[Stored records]
::::
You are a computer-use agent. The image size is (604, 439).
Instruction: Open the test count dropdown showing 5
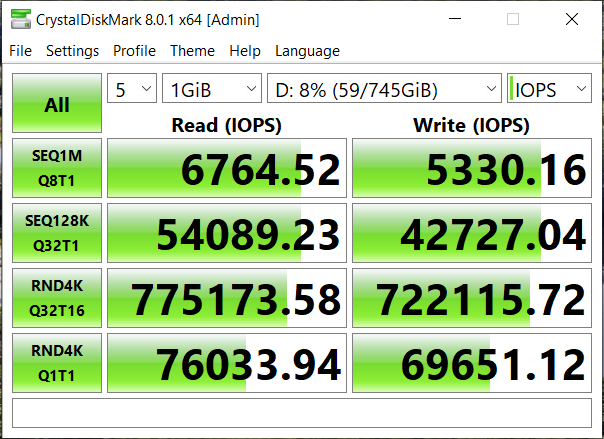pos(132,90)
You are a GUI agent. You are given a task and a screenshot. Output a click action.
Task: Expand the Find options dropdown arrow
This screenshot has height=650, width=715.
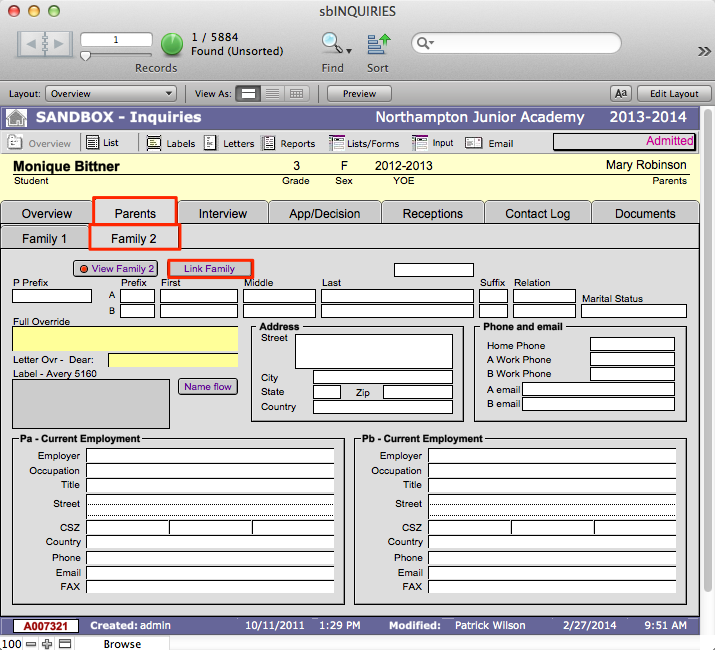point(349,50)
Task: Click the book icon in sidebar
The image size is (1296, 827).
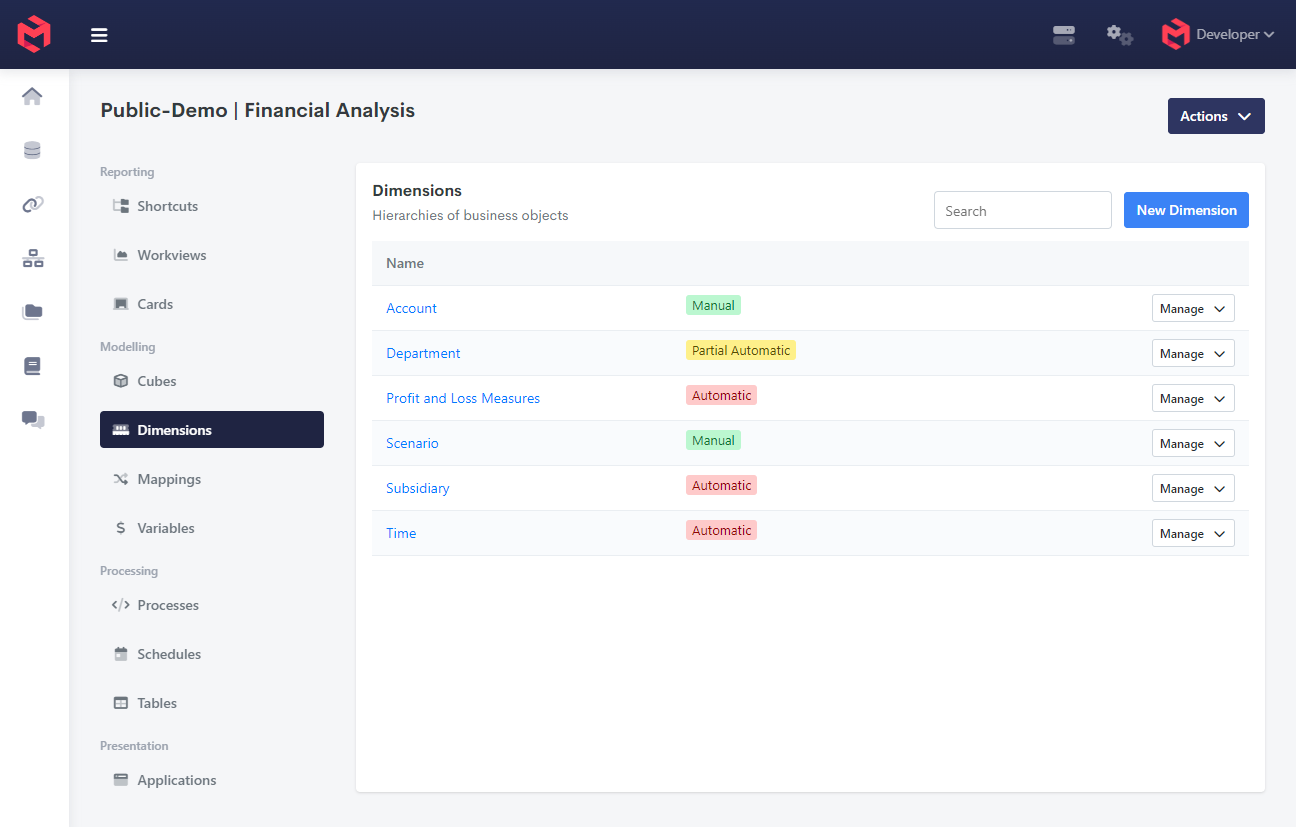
::::
§ **Activity**
Please print the data above in its entirety, exactly, but without any picture.

§ **Problem solution**
You are a computer-use agent. The image size is (604, 439).
Instruction: Open the test count dropdown showing 5
pos(132,90)
You are a GUI agent. You are given a task and a screenshot. Output a click action.
Task: Expand the Find options dropdown arrow
This screenshot has height=650, width=715.
point(349,50)
Task: Click the book icon in sidebar
The image size is (1296, 827).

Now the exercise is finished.